I wasn’t sure exactly what these numbers meant, so I started googling around. I ended up looking at the USB HID Usage Tables. In chapter 10, they have the Keyboard/Keypade codes. The letter ‘A’ is mapped to 0x04 and ‘G’ is mapped to 0x0A. Great, now I know what the numbers mean! Or not. Turns out the keyboard codes only go up to 0xE7. The rest (up to 0xFFFF) are reserved…
After some struggling, I ended up on the same document, this time in chapter 15 (Consumer Page). Looks like the ‘Usage ID’ 0xB5 is set for “Scan Next Track”. Perfect! I still don’t know what the rest of the bytes mean, but the 0xB5 means scan next track…
Now that I know what I need to change, I have to figure out how to do it. I took out my BusPirate and connected it to the I2C bus. Once it’s in I2C mode, you can dump the entire EEPROM using “[0xa0 0x00][0xa1 r:1025]”. I had to read an extra byte because the last one kept getting NACKed. Always make sure to backup your EEPROM data before modifying! For the curious, here are my EEPROMs contents:
Now that I have a backup of the data, time to start modifying they keys! But no, it didn’t work. I forgot to pull the write protect line low before attempting to write to the EEPROM. Now it works! As a first experiment, I reprogrammed the next song key with “[0xa6 0xA8 0x00 0x00 0x04 0x04]”. Immediately after, pressing the next song key produced ‘a’ characters. Perfect, now I can modify what any key does. (This could be the source of some nasty pranks… but I won’t go there today.)
So the current media key codes are broken… what should I change them to?

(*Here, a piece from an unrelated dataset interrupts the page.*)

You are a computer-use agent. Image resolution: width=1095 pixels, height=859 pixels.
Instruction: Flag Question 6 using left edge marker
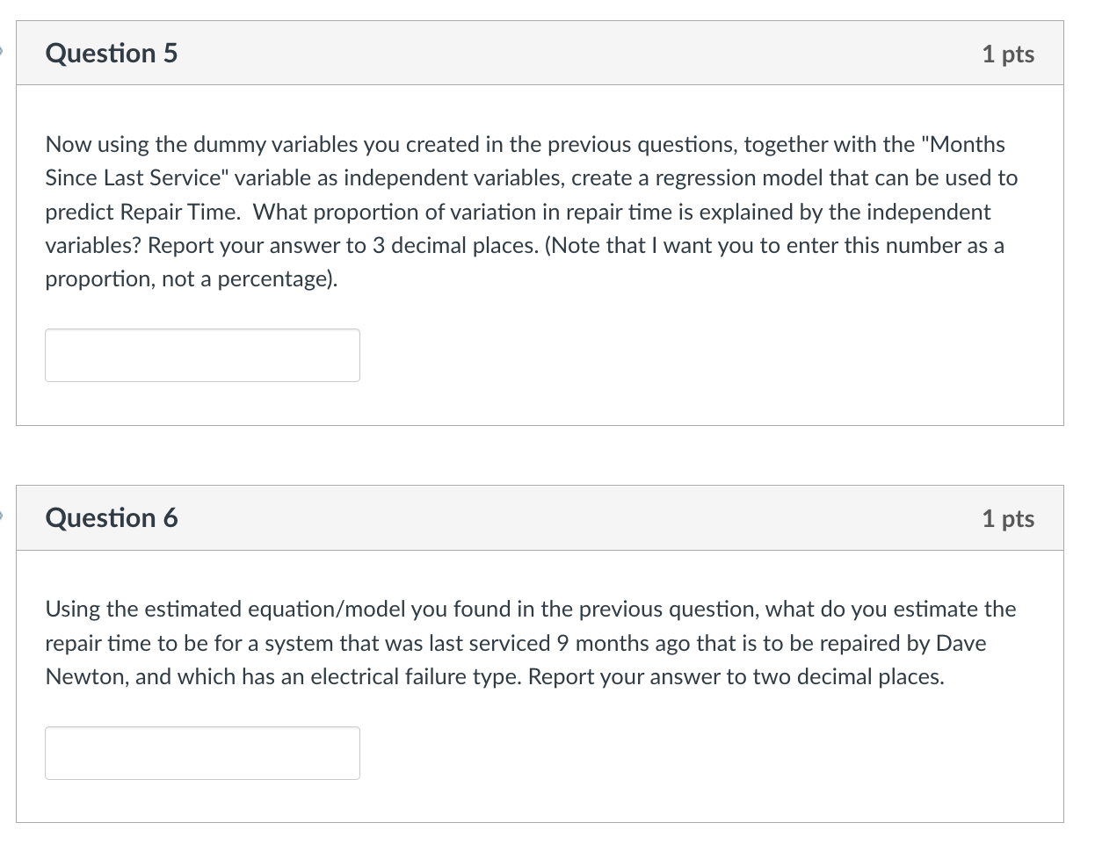click(3, 517)
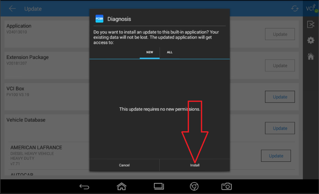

I have no idea. I spend a good hour or two searching around, trying to figure out what the ‘correct’ code would be, with no luck. I started thinking about how I could brute force all codes until one worked. Fortunately, I didn’t have to. I went back to the USB HID Usage Tables and noticed the ‘Fast Forward’ and ‘Rewind’ keys, which had codes 0xB3 and 0xB4. Could it be that easy? Nah, there’s other bytes which are different in the current configuration. Lets try it anyway… So I programmed these values on the EEPROM: “[0xa6 0xA8 0x03 0xB3 0x00 0x40][0xa6 0xE0 0x03 0xB4 0x00 0x3E]”
Turns out it was that easy! The media keys work now. :) I have no idea what the last byte does, but changing it didn’t seem to affect the key function. So there you have it. Instead of sending my keyboard back for a firmware update, I spent the morning probing around and fixed it. Much more fun, not to mention educational! If there’s anyone else with this problem, I hope this helps!